## [WHAT YOU SHOULD DO]
Output the rows as a Markdown table with the columns Row and Text, where Row numbers each row in order. Start at the row that contains "How do I perform: Click the Preview", stop after the row that contains "coord(1489,638)", and leave out blank rows.

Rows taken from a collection
***

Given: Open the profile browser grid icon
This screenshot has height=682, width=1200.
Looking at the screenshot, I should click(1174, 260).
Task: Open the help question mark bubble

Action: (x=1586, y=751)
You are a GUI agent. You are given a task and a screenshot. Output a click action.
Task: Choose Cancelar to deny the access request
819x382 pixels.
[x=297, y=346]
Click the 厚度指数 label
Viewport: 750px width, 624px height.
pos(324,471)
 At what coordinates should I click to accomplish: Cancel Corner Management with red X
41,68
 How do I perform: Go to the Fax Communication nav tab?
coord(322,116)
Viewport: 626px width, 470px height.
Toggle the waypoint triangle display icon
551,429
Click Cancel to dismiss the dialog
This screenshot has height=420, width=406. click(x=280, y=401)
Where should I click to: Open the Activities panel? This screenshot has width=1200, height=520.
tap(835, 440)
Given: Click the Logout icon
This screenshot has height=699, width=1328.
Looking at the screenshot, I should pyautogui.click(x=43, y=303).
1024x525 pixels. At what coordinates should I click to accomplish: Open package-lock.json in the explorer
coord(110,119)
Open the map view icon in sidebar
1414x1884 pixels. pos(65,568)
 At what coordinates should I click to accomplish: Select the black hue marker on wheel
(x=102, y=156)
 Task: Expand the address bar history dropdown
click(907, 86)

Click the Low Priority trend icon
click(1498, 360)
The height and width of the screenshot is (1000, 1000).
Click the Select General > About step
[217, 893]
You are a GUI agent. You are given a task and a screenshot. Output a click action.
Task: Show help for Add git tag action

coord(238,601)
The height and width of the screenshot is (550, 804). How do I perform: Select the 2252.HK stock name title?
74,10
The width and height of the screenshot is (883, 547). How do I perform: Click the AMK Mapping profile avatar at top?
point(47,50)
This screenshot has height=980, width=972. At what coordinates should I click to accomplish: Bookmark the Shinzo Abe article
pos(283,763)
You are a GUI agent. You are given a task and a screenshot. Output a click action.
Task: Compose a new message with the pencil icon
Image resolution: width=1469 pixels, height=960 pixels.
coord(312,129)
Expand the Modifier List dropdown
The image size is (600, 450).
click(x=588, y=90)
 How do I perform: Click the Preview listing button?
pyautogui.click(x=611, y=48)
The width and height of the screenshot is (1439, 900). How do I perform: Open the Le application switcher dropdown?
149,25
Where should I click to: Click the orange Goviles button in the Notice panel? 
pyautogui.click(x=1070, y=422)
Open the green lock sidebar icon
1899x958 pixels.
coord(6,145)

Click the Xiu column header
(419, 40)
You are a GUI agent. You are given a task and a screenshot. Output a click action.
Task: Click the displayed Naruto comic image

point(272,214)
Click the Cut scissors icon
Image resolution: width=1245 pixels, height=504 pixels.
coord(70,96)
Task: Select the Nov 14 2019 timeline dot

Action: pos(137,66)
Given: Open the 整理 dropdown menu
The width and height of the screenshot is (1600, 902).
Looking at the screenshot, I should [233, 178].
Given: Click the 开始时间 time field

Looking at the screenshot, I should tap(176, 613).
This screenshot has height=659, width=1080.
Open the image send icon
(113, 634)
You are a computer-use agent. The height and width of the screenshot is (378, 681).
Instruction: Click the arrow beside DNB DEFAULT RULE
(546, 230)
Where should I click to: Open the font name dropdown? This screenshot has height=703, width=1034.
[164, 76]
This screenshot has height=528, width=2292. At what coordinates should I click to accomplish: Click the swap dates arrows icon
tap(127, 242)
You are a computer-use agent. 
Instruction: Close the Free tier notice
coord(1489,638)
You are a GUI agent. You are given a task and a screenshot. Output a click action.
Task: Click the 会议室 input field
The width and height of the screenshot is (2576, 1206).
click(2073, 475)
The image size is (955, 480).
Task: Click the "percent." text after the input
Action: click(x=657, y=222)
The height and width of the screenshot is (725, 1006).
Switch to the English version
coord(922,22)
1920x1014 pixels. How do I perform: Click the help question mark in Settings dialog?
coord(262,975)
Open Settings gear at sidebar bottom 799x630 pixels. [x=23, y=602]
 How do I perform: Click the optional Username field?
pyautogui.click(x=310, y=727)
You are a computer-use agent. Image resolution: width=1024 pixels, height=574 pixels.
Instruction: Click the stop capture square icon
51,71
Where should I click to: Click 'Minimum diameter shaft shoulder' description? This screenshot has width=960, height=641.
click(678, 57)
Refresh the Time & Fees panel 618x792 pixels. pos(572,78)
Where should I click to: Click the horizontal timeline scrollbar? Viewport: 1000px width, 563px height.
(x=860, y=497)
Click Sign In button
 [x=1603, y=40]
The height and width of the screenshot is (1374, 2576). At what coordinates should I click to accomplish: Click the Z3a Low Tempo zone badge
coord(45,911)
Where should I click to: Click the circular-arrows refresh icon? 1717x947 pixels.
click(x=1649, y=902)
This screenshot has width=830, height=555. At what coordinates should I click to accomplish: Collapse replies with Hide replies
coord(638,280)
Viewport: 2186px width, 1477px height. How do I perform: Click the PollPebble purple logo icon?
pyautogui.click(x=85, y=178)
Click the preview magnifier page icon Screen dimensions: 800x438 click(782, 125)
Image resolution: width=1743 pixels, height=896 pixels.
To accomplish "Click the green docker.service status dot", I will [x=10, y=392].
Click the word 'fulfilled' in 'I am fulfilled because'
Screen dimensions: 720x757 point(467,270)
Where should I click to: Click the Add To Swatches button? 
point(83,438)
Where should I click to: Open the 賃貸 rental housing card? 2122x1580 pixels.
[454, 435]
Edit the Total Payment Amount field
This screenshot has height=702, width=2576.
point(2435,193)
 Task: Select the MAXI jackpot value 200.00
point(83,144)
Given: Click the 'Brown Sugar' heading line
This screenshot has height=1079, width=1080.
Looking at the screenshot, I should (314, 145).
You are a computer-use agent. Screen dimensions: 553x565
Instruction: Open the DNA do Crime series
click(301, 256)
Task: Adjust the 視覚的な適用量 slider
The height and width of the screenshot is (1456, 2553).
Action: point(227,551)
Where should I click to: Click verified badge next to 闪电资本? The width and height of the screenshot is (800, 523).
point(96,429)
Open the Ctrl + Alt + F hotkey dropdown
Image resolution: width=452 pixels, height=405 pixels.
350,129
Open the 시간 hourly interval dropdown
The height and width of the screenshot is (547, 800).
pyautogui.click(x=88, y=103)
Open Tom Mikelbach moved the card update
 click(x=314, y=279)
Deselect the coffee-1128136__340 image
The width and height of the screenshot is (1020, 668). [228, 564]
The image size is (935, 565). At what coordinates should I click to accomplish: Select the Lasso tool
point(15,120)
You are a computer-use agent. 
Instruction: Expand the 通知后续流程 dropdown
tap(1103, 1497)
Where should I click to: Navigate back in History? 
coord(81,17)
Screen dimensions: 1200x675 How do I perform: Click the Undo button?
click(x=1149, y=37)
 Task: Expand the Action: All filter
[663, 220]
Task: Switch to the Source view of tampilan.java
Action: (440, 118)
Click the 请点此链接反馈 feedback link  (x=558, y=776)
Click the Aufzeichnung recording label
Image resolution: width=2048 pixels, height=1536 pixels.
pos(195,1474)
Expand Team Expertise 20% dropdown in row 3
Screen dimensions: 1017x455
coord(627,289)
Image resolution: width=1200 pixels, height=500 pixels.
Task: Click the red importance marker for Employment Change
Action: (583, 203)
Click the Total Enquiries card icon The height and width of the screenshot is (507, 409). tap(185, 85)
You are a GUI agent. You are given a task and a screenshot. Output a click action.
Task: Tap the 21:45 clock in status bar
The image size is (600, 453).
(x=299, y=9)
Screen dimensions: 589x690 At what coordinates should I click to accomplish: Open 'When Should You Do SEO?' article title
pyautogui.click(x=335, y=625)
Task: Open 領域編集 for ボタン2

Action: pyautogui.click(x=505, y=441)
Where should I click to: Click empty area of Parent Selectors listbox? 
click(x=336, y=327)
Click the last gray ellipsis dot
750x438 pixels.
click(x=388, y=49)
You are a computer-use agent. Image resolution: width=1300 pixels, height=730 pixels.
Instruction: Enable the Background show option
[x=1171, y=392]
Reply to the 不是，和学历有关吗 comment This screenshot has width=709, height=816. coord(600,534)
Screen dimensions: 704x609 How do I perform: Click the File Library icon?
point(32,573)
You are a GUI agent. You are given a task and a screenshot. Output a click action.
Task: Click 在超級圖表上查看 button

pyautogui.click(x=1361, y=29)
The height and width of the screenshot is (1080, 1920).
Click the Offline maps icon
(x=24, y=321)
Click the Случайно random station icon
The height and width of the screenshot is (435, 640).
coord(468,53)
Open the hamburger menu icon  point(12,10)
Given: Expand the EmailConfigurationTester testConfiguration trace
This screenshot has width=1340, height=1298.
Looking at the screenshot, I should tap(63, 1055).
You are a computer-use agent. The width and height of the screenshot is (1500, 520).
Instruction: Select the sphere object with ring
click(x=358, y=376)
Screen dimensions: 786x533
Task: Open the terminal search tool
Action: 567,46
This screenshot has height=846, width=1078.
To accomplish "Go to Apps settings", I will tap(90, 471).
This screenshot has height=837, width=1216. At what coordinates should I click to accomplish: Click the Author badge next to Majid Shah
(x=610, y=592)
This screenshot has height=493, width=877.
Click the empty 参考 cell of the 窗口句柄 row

***

## [COMPLETE ANSWER]
| Row | Text |
|---|---|
| 1 |  How do I perform: Click the Preview listing button? |
| 2 | pyautogui.click(x=611, y=48) |
| 3 | The width and height of the screenshot is (1439, 900). How do I perform: Open the Le application switcher dropdown? |
| 4 | 149,25 |
| 5 | Where should I click to: Click the orange Goviles button in the Notice panel?  |
| 6 | pyautogui.click(x=1070, y=422) |
| 7 | Open the green lock sidebar icon |
| 8 | 1899x958 pixels. |
| 9 | coord(6,145) |
| 10 | Click the Xiu column header |
| 11 | (419, 40) |
| 12 | You are a GUI agent. You are given a task and a screenshot. Output a click action. |
| 13 | Task: Click the displayed Naruto comic image |
| 14 | point(272,214) |
| 15 | Click the Cut scissors icon |
| 16 | Image resolution: width=1245 pixels, height=504 pixels. |
| 17 | coord(70,96) |
| 18 | Task: Select the Nov 14 2019 timeline dot |
| 19 | Action: pos(137,66) |
| 20 | Given: Open the 整理 dropdown menu |
| 21 | The width and height of the screenshot is (1600, 902). |
| 22 | Looking at the screenshot, I should [233, 178]. |
| 23 | Given: Click the 开始时间 time field |
| 24 | Looking at the screenshot, I should tap(176, 613). |
| 25 | This screenshot has height=659, width=1080. |
| 26 | Open the image send icon |
| 27 | (113, 634) |
| 28 | You are a computer-use agent. The height and width of the screenshot is (378, 681). |
| 29 | Instruction: Click the arrow beside DNB DEFAULT RULE |
| 30 | (546, 230) |
| 31 | Where should I click to: Open the font name dropdown? This screenshot has height=703, width=1034. |
| 32 | [164, 76] |
| 33 | This screenshot has height=528, width=2292. At what coordinates should I click to accomplish: Click the swap dates arrows icon |
| 34 | tap(127, 242) |
| 35 | You are a computer-use agent.  |
| 36 | Instruction: Close the Free tier notice |
| 37 | coord(1489,638) |